Task item —
Using the word "icon" as the filter, copy each matching line from the records.

Supplied records —
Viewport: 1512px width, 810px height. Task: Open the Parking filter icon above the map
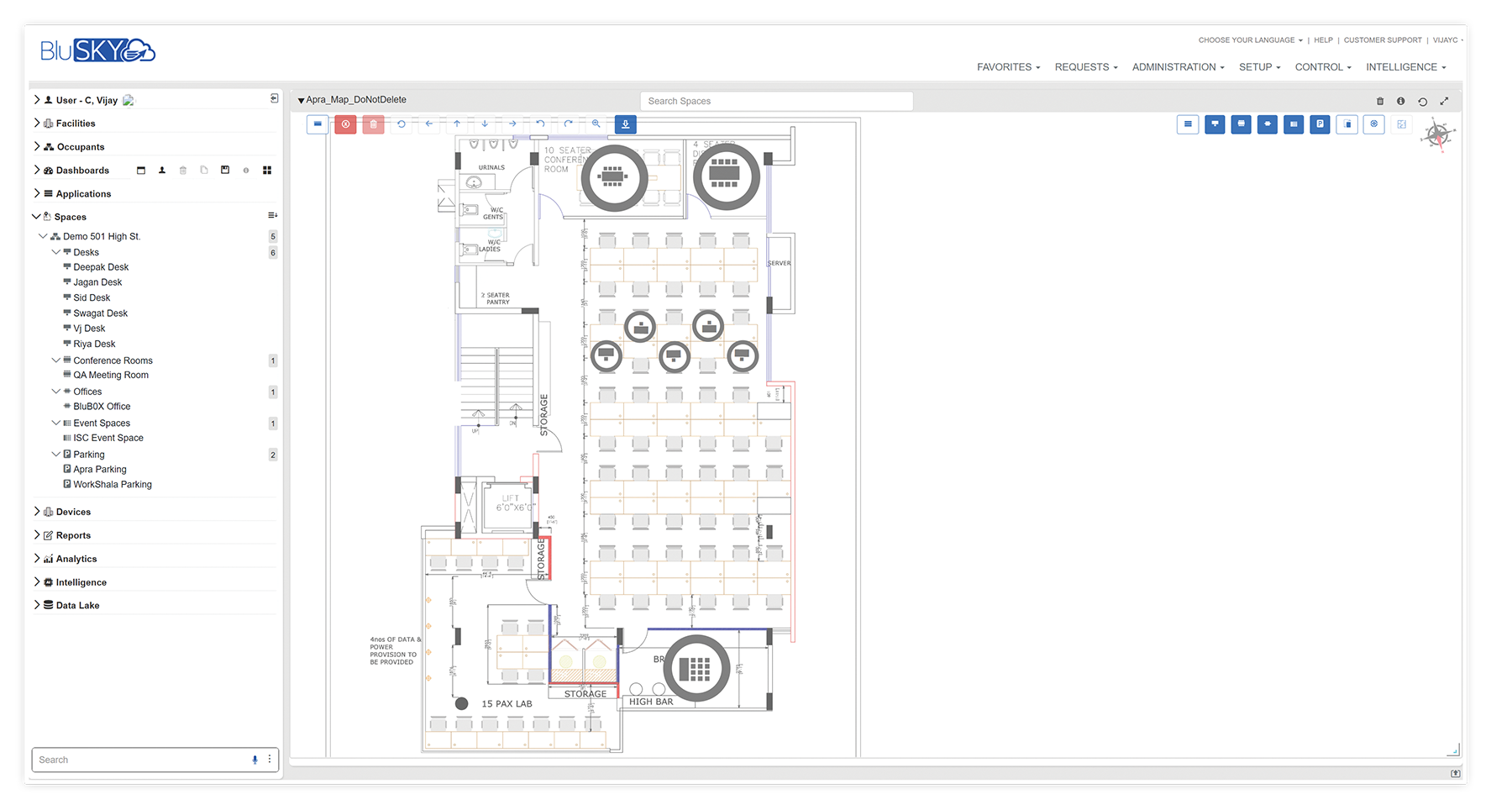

...

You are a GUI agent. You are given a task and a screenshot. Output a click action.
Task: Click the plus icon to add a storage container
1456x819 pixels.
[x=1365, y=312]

Task answer —
Viewport: 1512px width, 810px height. Task: Open the Parking filter icon above the map
Task: Click the plus icon to add a storage container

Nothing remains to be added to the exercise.